→ Alıştırma Yönergesi:
Sosyal medya yalancılığı konulu yazının "Yalan haber ve manipülasyon" sözcükleriyle başlayıp "şekilde karşımıza çıkıyor." sözcükleri de dahil olmak üzere orada sona eren bölümünü hiçbir değişiklik yapmadan alıntılayınız.

→ Metin Bloğu:

SOSYAL MEDYA YALANCISI MISINIZ?
SOSYAL MEDYA YALANCISI MISINIZ?
Sosyal medya paylaşımları giderek beni rahatsız ediyor ve çoğunu okumadan geçiyorum. Özgün üretilmiş fikir, düşünce veya kişisel paylaşımlar daha çok ilgimi çekiyor. Hayatımın hiçbir döneminde bu kadar çok yalan, manipülatif ve yanlış bilgi bombardımanı altında kalmadım. Artık bilerek veya bilmeyerek pek çok sosyal medya yalancısı mevcut… Bu kişiler okumadan, sorgulamadan, göz gezdirerek inanmak istedikleri her şeyi paylaşıyorlar.
Teknoloji sayesinde “bilgiye ulaşmak” kolaylaşırken, bu kolaylık, beraberinde sorunlar da getiriyor. Bu sorunların başında; yalan haberlere maruz kalma, yanlış veya şüpheli bilgiyi yayma eğilimi, manipülasyon ve bunların sonucunda oluşan “bilgi kirliliği” geliyor.
Yalan haber ve manipülasyon her zaman vardı; fakat günümüzde “yanlış bilginin yaygın bir şekilde paylaşılması“, “yalan haber ve bilgi kirliliği” dijital medya ortamlarında çok daha yoğun bir şekilde karşımıza çıkıyor.
Eğlence veya siyasi propaganda amacıyla dolaşıma sokulduğunu düşünenlerin yanı sıra, yaşanan bilgi kirliliğinin kötü niyetli çevreler tarafından kasıtlı olarak da yapılabildiğini ifade edenler de mevcut. Sonuçta bu bilgiyi yayanlar da buna inanmak isteyen, okumadan paylaşan insanlar oluyor.
Oxford Üniversitesi bünyesindeki Reuters Gazetecilik Çalışma Enstitüsü‘nün Dijital Haberler Raporu‘nda Türkiye, 26 ülke arasında “sosyal medyanın bir haber kaynağı olarak görülmesinde” yüzde 73’lük oranla ikinci sırada yer alıyor. Popüler kültürün ve trendlerin etkisiyle paylaşım rüzgârına kapılan herkes; kaynağı bilinmeyen bilgilere, videolara, ses kayıtlarına ve haberlere, muhakeme etmeden inanıyor ve bunları düşünmeden paylaşıyor. Dolayısıyla da var olan bilgi kirliliğine hizmet etmiş oluyor. Bu sebeple yalan haber, günümüzde mücadele edilmesi gereken ciddi sorunların başında geliyor. Sosyal medyada zaten “troll” olarak adlandırılan, art niyetli kişi ya da grupların bu işe kendilerini adadıkları biliniyor. Bu bile “Neden internet ortamında her bilgiye inanmamalıyız?” sorusunu cevaplamaya yetiyor. Neden özgür, tarafsız basına ihtiyaç duyduğumuz kendiliğinden ortaya çıkıyor.

→ Veri Seti İçeriği:
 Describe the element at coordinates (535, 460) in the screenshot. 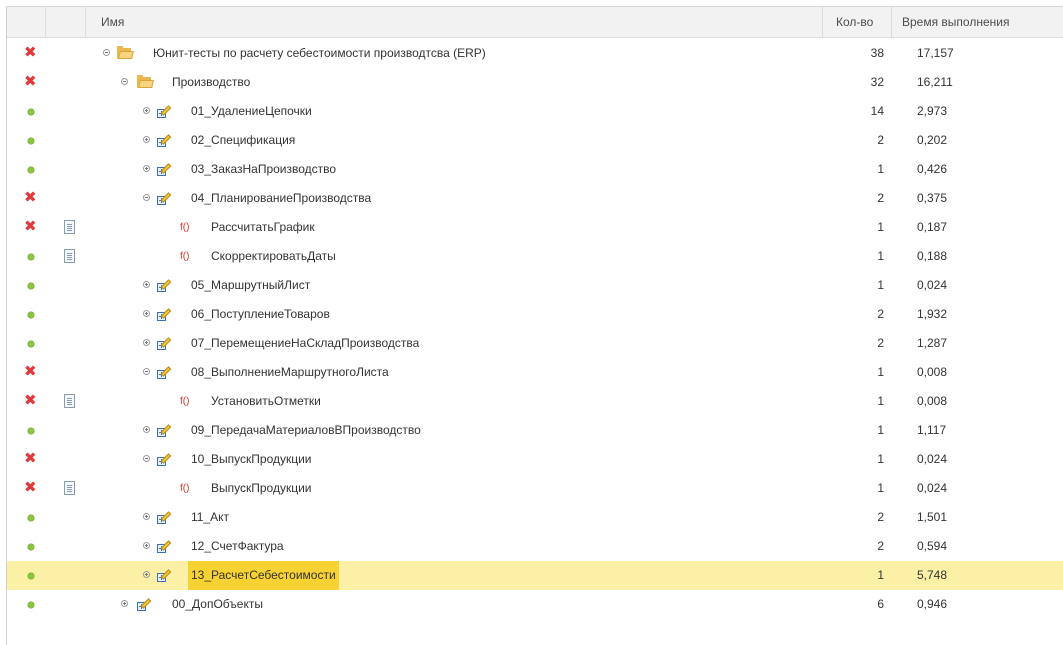

I see `tree-row: ✖ 10_ВыпускПродукции 1 0,024` at that location.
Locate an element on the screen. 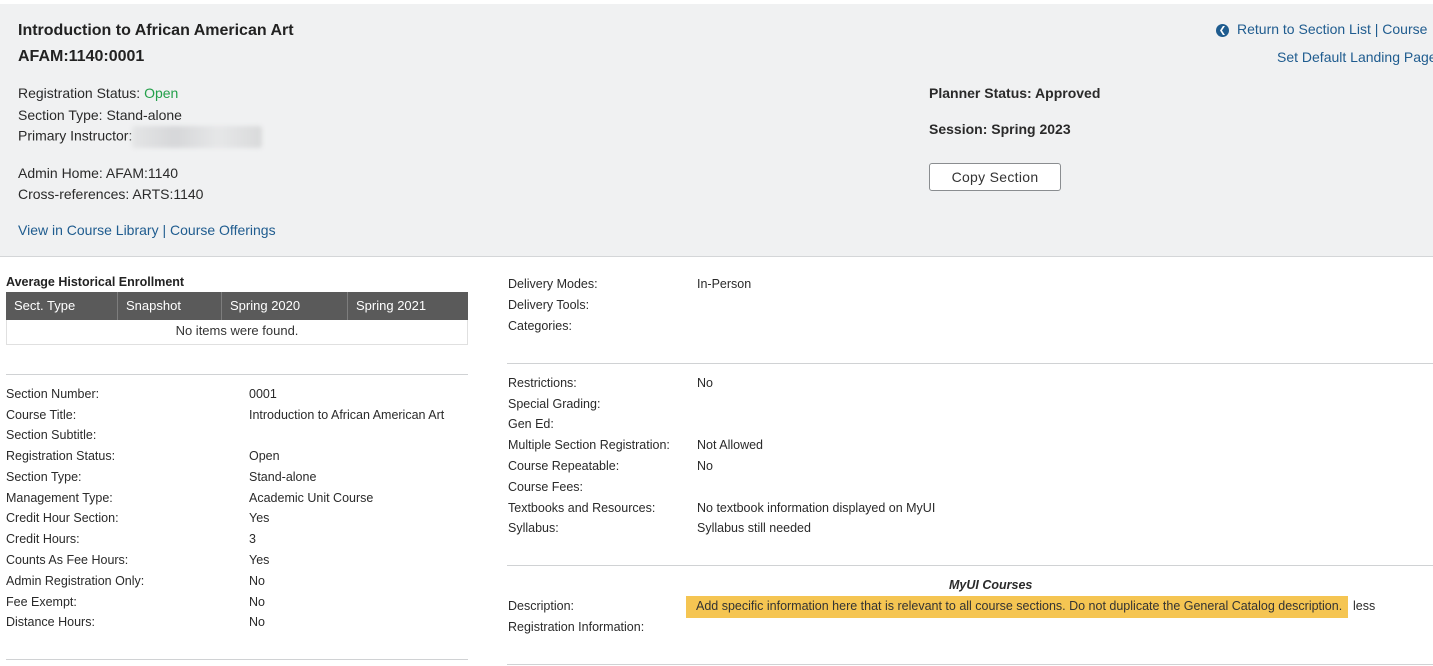 This screenshot has height=666, width=1433. multiple-section-registration-value: Not Allowed is located at coordinates (730, 445).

→ Alıştırma Sonucu:
Yalan haber ve manipülasyon her zaman vardı; fakat günümüzde “yanlış bilginin yaygın bir şekilde paylaşılması“, “yalan haber ve bilgi kirliliği” dijital medya ortamlarında çok daha yoğun bir şekilde karşımıza çıkıyor.